* [JOB]
Copy the lines below, from the one holding "At what coordinates should I click to accomplish: Open" through the last line, inclusive. Leave the pictures out of your copy.

* [GIVEN INFORMATION]
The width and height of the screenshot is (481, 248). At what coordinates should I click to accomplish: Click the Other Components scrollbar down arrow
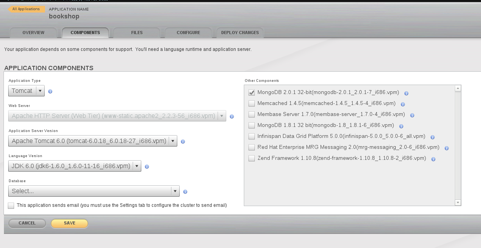click(x=458, y=203)
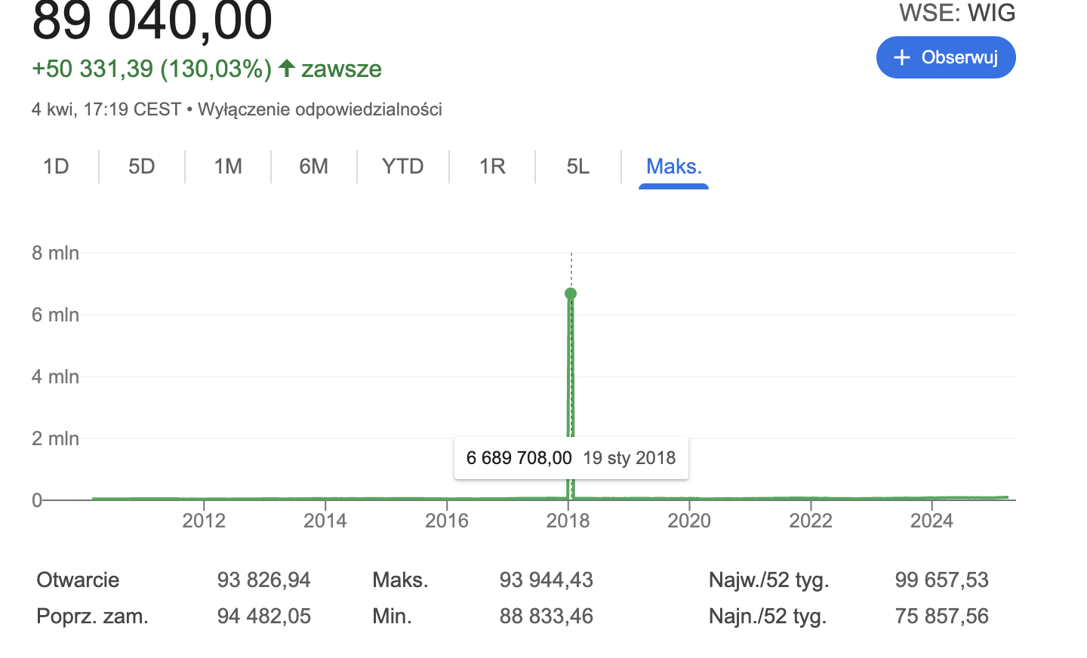Click the main index value 89 040,00

[152, 20]
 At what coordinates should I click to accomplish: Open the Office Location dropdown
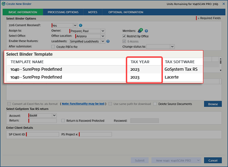(103, 36)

* [TASK OUTPUT]
 At what coordinates should I click to accomplish: Open the Office Location dropdown
(103, 36)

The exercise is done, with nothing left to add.